Re: Add 64-bit XIDs into PostgreSQL 15

From: Peter Geoghegan <pg(at)bowt(dot)ie>
To: Robert Haas <robertmhaas(at)gmail(dot)com>
Cc: Chris Travers <chris(at)orioledata(dot)com>, Aleksander Alekseev <aleksander(at)timescale(dot)com>, pgsql-hackers(at)lists(dot)postgresql(dot)org, Chris Travers <chris(dot)travers(at)gmail(dot)com>, Fedor Sigaev <teodor(at)sigaev(dot)ru>, Alexander Korotkov <aekorotkov(at)gmail(dot)com>, Konstantin Knizhnik <knizhnik(at)garret(dot)ru>, Nikita Glukhov <n(dot)gluhov(at)postgrespro(dot)ru>, Yura Sokolov <y(dot)sokolov(at)postgrespro(dot)ru>, Maxim Orlov <orlovmg(at)gmail(dot)com>, Pavel Borisov <pashkin(dot)elfe(at)gmail(dot)com>, Simon Riggs <simon(dot)riggs(at)enterprisedb(dot)com>
Subject: Re: Add 64-bit XIDs into PostgreSQL 15
Date: 2022-11-28 21:09:28
Message-ID: CAH2-Wz=CTJ5gBzv0cAS3WTxSf7vwxE0vFwwzSoGdsVhex26-3Q@mail.gmail.com
Views: Raw Message | Whole Thread | Download mbox | Resend email
Thread:
Lists: pgsql-hackers

On Mon, Nov 28, 2022 at 8:53 AM Robert Haas <robertmhaas(at)gmail(dot)com> wrote:
> It is true that if the table is progressively bloating, it is likely
> to be more bloated by the time you are 8 billion XIDs behind than it
> was when you were 800 million XIDs behind. I don't see that as a very
> good reason not to adopt this patch, because you can bloat the table
> by an arbitrarily large amount while consuming only a small number of
> XiDs, even just 1 XID. Protecting against bloat is good, but shutting
> down the database when the XID age reaches a certain value is not a
> particularly effective way of doing that, so saying that we'll be
> hurting people by not shutting down the database at the point where we
> do so today doesn't ring true to me.

I can't speak for Chris, but I think that almost everybody will agree
on this much, without really having to think about it.

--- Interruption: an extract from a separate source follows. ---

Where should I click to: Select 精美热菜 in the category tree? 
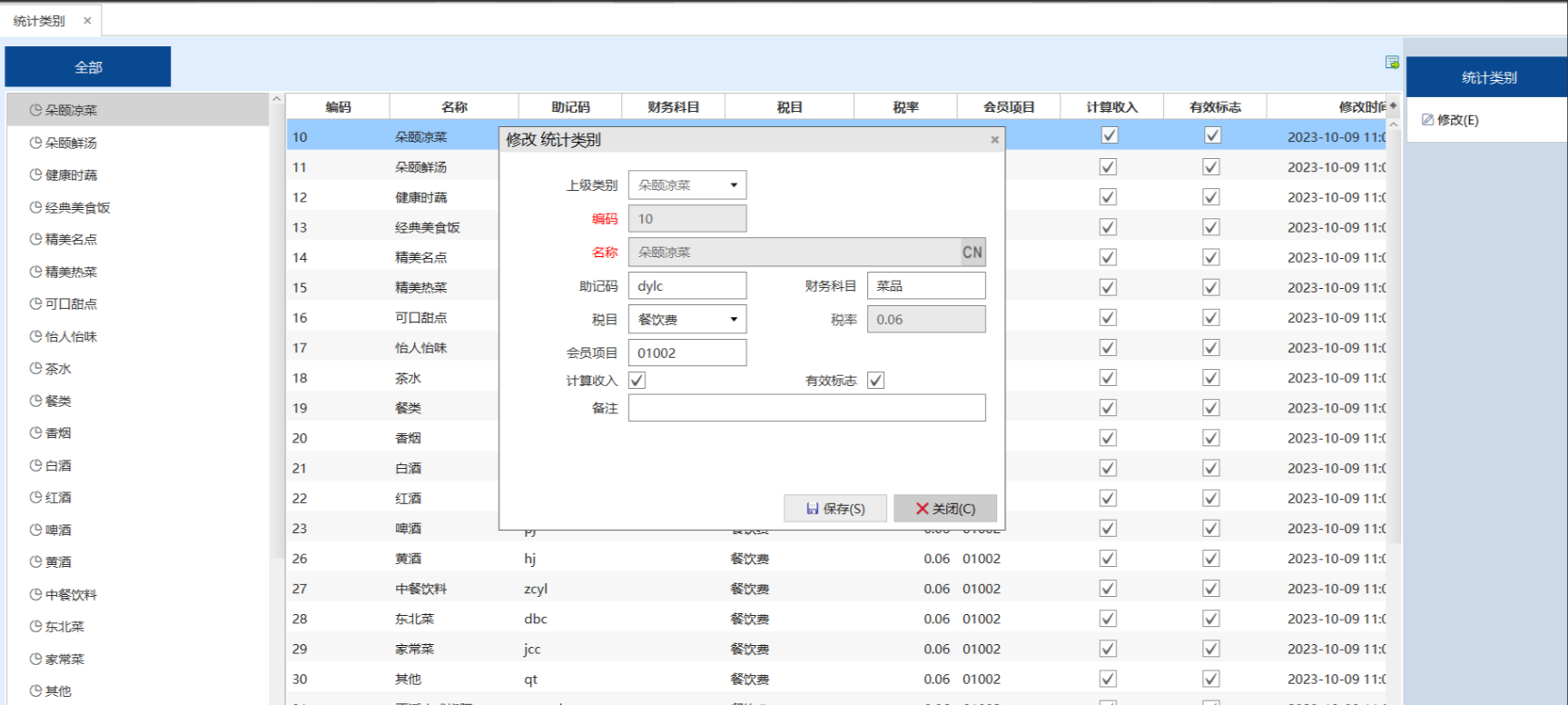pos(71,272)
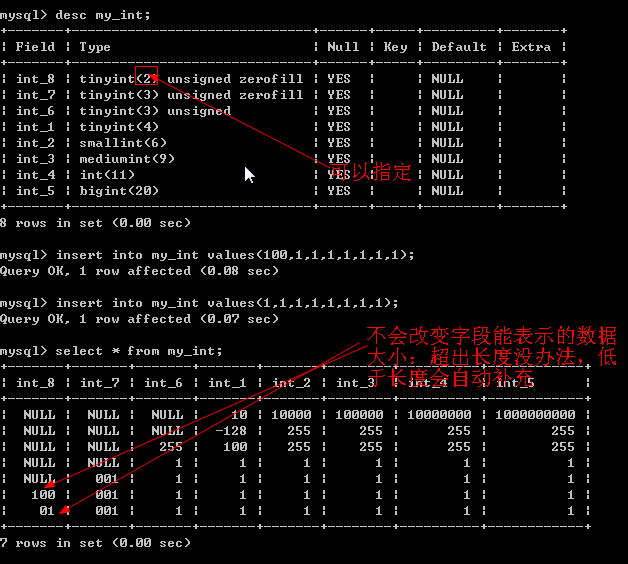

It's easy to
see that having more XID space is, in general, strictly a good thing.
If there was a low risk way of getting that benefit, then I'd be in
favor of it.

Here's the problem that I see with this patch: I don't think that the
risks are commensurate with the benefits. I can imagine being in favor
of an even more invasive patch that (say) totally removes the concept
of freezing, but that would have to be a very different sort of
design.

> Philosophically, I disagree with the idea of shutting down the
> database completely in any situation in which a reasonable alternative
> exists. Losing read and write availability is really bad, and I don't
> think it's what users want.

At a certain point it may make more sense to activate XidStopLimit
protections (which will only prevent new XID allocations) instead of
getting further behind on freezing, even in a world where we're never
strictly obligated to activate XidStopLimit. It may in fact be the
lesser evil, even with 64-bit XIDs -- because we still have to freeze,
and the factors that drive when and how we freeze mostly aren't
changed.

Fundamentally, when we're falling behind on freezing, at a certain
point we can expect to keep falling behind -- unless some kind of
major shift happens. That's just how freezing works, with or without
64-bit XIDs/MXIDs. If VACUUM isn't keeping up with the allocation of
transactions, then the system is probably misconfigured in some way.
We should do our best to signal this as early and as frequently as
possible, and we should mitigate specific hazards (e.g. old temp
tables) if at all possible. We should activate the failsafe when
things really start to look dicey (which, incidentally, the patch just
removes). These mitigations may be very effective, but in the final
analysis they don't address the fundamental weakness in freezing.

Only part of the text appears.